7. The photoelectric conversion device according to claim 5,

wherein the charge injection portion has a first conduction type, and

wherein the photoelectric conversion layer has a second conduction type that is different from the first conduction type.

8. The photoelectric conversion device according to claim 1,

wherein the charge injection portion is formed of a first semiconductor material, and

wherein the photoelectric conversion layer is formed of a second semiconductor material that is different from the first semiconductor material.

9. The photoelectric conversion device according to claim 8, wherein a bandgap of the charge injection portion and a bandgap of the photoelectric conversion layer are different from each other.

10. The photoelectric conversion device according to claim 8, wherein the charge injection portion and the photoelectric conversion layer form a heterojunction.

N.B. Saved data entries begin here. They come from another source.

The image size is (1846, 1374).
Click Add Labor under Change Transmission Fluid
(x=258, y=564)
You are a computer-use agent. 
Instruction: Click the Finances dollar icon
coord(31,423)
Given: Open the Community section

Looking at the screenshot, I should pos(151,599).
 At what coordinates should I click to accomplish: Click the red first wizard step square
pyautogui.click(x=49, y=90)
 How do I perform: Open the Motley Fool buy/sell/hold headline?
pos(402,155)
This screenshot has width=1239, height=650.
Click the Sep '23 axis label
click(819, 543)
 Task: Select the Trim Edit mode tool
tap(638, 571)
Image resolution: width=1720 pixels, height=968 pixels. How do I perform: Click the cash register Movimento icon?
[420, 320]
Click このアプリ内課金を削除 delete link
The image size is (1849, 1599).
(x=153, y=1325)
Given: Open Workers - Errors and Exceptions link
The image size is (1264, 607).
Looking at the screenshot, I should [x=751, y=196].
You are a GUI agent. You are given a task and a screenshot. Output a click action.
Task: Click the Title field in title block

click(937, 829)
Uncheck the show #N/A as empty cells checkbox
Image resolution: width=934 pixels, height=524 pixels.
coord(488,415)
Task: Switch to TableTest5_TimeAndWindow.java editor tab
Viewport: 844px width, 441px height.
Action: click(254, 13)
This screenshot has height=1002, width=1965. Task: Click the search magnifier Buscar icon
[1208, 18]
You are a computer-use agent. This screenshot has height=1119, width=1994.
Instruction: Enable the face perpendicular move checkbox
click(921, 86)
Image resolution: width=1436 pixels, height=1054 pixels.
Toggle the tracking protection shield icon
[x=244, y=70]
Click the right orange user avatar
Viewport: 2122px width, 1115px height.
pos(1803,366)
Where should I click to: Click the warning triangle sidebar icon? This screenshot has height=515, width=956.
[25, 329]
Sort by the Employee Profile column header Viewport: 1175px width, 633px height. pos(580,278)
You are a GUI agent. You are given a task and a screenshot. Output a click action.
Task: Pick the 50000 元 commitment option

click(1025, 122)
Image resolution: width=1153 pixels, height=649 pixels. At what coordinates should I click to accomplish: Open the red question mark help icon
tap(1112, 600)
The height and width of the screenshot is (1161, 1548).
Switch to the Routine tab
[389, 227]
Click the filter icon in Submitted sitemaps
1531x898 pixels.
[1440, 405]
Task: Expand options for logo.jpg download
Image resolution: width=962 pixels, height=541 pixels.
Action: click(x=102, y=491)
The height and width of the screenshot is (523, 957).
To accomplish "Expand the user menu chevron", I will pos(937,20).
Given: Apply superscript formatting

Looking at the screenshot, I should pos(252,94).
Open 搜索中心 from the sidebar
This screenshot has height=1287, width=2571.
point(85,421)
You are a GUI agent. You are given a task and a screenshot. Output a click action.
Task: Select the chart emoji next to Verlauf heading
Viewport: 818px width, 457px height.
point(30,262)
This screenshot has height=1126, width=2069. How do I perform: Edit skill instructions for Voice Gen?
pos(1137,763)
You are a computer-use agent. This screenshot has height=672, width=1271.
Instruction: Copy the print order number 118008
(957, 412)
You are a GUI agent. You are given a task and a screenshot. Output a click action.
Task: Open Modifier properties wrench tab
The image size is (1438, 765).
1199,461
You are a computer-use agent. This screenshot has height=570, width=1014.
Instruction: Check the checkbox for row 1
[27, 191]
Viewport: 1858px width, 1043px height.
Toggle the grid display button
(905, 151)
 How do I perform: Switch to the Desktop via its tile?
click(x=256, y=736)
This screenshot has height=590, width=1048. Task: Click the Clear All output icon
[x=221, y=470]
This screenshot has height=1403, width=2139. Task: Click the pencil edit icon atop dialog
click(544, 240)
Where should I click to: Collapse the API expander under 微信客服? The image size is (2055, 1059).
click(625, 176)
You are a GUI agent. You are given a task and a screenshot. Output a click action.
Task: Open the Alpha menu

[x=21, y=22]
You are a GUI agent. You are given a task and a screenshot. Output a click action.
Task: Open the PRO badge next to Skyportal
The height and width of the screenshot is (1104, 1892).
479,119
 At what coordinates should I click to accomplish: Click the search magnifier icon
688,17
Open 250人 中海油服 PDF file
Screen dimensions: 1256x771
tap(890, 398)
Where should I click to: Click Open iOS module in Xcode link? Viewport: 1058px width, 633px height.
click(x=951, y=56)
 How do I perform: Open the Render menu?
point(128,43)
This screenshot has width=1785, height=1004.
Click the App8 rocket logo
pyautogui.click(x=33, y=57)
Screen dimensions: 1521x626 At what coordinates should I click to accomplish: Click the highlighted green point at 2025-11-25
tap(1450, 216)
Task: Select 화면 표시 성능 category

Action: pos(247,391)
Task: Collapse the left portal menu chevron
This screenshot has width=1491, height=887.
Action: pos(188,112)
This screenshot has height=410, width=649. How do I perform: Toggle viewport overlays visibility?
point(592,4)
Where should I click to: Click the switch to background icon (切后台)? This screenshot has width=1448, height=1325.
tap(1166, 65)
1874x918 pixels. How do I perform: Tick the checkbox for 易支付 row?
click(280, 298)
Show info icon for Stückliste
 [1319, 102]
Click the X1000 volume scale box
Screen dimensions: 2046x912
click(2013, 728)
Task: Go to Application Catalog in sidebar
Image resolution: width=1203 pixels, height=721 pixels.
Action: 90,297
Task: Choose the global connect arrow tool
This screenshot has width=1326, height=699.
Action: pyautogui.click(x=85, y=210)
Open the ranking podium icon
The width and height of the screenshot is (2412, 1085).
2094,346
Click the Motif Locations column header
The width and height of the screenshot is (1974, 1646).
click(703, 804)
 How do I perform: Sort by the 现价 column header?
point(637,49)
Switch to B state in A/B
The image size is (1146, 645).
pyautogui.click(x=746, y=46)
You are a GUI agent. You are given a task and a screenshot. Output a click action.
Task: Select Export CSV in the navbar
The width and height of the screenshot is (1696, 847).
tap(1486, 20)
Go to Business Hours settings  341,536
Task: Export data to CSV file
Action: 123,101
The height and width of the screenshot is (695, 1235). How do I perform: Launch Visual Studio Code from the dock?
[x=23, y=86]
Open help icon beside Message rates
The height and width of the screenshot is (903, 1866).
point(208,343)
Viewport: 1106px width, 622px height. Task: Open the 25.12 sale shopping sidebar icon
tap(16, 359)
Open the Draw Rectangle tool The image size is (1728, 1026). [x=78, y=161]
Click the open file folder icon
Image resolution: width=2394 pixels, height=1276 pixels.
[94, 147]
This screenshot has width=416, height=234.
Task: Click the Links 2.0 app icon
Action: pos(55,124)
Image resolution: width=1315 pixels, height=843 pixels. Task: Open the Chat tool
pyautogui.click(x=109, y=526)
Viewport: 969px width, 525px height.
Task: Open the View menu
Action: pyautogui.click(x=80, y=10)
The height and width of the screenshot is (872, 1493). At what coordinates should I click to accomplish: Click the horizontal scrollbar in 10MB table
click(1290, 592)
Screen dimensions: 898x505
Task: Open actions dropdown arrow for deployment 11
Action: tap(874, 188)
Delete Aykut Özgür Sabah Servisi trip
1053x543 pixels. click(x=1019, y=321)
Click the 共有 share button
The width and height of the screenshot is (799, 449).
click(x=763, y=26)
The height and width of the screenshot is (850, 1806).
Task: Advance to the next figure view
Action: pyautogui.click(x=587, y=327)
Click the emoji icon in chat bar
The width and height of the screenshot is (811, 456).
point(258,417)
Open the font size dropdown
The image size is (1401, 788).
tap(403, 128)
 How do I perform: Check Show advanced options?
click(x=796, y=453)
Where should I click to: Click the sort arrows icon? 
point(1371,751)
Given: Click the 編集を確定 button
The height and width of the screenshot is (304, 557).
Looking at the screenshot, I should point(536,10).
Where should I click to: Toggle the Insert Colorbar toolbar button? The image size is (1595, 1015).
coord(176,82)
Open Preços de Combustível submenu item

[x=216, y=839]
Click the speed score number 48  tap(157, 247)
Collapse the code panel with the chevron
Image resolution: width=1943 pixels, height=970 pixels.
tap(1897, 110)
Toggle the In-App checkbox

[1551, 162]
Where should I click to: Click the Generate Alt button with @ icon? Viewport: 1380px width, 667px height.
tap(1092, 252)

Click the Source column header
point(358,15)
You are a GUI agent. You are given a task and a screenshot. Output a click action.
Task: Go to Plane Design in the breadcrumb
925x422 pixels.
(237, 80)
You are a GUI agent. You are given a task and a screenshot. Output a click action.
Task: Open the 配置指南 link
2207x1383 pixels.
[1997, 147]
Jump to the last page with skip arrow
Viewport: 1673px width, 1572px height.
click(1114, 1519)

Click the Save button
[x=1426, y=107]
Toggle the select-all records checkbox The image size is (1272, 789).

11. The photoelectric conversion device according to claim 2, wherein an energy barrier W1 to signal charges formed between the first electrode and the charge injection portion, an energy barrier W2 to halls of signal charges, and a bandgap Eg of the charge injection portion satisfy equations:

Eg=W1+W2,

0≤W2<W1, and

W1>Eg/2.

12. A drive method of a photoelectric conversion device comprising a first electrode, a second electrode, a photoelectric conversion layer arranged between the first electrode and the second electrode, a floating gate electrode connected to the second electrode and adapted to accumulate signal charges generated in the photoelectric conversion layer, an amplification transistor adapted to output a signal corresponding to a potential of the floating gate electrode, and a charge injection portion arranged between the first electrode and the photoelectric conversion layer,

the drive method comprising:

injecting opposite polarity charges of signal charges from the first electrode to the photoelectric conversion layer to reset signal charges accumulated in the floating gate electrode.

13. An imaging system comprising:

the photoelectric conversion device according to claim 1; and

a signal processing unit adapted to process a signal from the photoelectric conversion device.

14. A moving unit comprising:

the photoelectric conversion device according to claim 1;

a distance information acquisition unit adapted to acquire, from a parallax image based on signals output from pixels of the photoelectric conversion device, distance information on a distance to a subject; and

a control unit adapted to control the moving unit based on the distance information.